Second, there are concerns over the “extensive use” of RTL by government agencies, turning it into a “crime control mechanism,” which is at odds with RTL’s original purpose of an informal education procedure aimed at rehabilitation. For instance, the procedure for determining an offender’s sentence is usually chosen by the police officers at their discretion, thus increasing the risk that they will abuse the RTL to circumvent existing criminal procedural requirements. Additionally, as an administrative rather than criminal institution, RTL is not subject to any of the existing “human right safeguards” under Chinese criminal law. Finally, the RTL sentence raises issues of severity: any offender sent to RTL can be imprisoned for up to four years, which is a term more severe than some ordinary criminal punishments such as fines.

Calls for reform to the system over the past few decades have finally accumulated in the Chinese government’s decision to end the practice. This move towards reform can be attributed largely to some recent cases which have garnered widespread attention and galvanized public opinion against RTL. One of the cases involved Ren Jianyu, a college graduate who was sent to RTL for a T-shirt found in his closet that said: “Freedom or death.” Public outcry over his imprisonment led local officials to reduce his two-year sentence and released him from RTL. Another notable case involved Tang Hui, a mother who was given an 18-month RTL sentence after she repeatedly protested that one of the men who had raped and forced her 11-year-old daughter into prostitution had been treated too leniently by the Chinese criminal system. Following another public backlash, officials last summer released Tang from her sentence. Responding to such increasingly negative public opinion towards RTL, the Chinese government has finally advanced reform of the system.

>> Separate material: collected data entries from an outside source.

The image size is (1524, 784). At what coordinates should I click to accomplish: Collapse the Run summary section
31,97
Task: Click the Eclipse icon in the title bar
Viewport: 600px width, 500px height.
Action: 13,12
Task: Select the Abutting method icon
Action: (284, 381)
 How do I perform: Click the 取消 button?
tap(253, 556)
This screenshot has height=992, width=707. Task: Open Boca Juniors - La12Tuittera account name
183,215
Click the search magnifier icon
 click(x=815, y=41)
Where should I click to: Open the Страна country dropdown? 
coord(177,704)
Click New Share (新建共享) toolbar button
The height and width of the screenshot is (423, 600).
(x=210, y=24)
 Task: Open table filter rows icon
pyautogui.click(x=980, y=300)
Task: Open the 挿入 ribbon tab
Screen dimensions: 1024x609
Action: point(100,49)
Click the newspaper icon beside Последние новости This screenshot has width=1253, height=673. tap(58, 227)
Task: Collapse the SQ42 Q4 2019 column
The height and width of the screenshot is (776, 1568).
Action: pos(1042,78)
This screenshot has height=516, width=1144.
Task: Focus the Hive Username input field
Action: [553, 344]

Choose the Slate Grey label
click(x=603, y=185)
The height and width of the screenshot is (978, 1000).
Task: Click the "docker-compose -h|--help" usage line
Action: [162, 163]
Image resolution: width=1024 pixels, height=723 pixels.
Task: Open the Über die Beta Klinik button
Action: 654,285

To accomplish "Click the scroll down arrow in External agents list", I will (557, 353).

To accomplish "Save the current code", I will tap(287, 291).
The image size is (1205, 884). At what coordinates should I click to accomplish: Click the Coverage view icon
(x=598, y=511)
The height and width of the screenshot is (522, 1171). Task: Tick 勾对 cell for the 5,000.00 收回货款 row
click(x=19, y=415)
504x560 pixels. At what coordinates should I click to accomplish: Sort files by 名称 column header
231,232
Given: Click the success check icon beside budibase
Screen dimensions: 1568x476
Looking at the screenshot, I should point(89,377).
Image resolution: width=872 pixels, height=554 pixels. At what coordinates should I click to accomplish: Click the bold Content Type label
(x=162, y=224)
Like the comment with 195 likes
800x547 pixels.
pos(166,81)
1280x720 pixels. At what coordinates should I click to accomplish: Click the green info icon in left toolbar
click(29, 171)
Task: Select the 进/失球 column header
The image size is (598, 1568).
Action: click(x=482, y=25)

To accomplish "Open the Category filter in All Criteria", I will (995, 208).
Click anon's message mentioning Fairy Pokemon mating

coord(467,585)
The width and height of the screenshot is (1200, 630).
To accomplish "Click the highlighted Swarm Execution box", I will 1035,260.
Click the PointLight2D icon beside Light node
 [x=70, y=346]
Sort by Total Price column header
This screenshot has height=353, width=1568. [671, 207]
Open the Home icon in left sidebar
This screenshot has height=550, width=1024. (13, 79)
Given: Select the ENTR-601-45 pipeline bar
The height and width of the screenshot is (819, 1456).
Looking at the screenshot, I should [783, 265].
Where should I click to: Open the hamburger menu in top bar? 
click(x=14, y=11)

While activists welcome this reform, many are skeptical about the extent and scope of the change. Since Chinese authorities have remained mostly silent on the details of the reform, one can only second-guess at this point what types of changes are likely to be forthcoming. One possibility is that the system will be abolished altogether, which is the option that the Guangdong authorities advocate. Yan Zhichan, director of Guangdong Provincial Department of Justice, said that Guangdong has made preparation work to be the “leading” and “exploratory” region to stop the system and stated that if the system is abolished, those currently detained will be released after the expiration of their sentence. Other provinces may follow the Guangdong model. Nevertheless, it is the central government rather than the provincial officials who makes the ultimate decision, so it remains to be seen whether the central authorities will adopt Guandong’s proposal. On the other hand, some have advocated to keep the existing RTL system but with certain adjustments, such as passing separate legislation on RTL, authorizing courts to review RTL, and shortening terms of RTL to two years or less. Another option, iterated by Veron Mei-Ying Huang, is to incorporate RTL into the existing criminal law system so that offenders will at least have access to procedural protections under Chinese criminal law, but more often than not these procedural mechanisms are subject to official arbitrariness. Whatever reform is eventually adopted, one looming worry is that the reform will wind up being a “less extensive system of administrative detention” that does not advance the rule of law and human rights in China. Accordingly, even if RTL is abolished or replaced by a system of less severe detention, if the police are still given the discretion to imprison offenders without notice or trial, then these reforms may end up leading to RTL 2.0. How the Chinese government will approach this reform remains to be seen, but as of now, it has taken at least a first step in the right direction to ending this practice.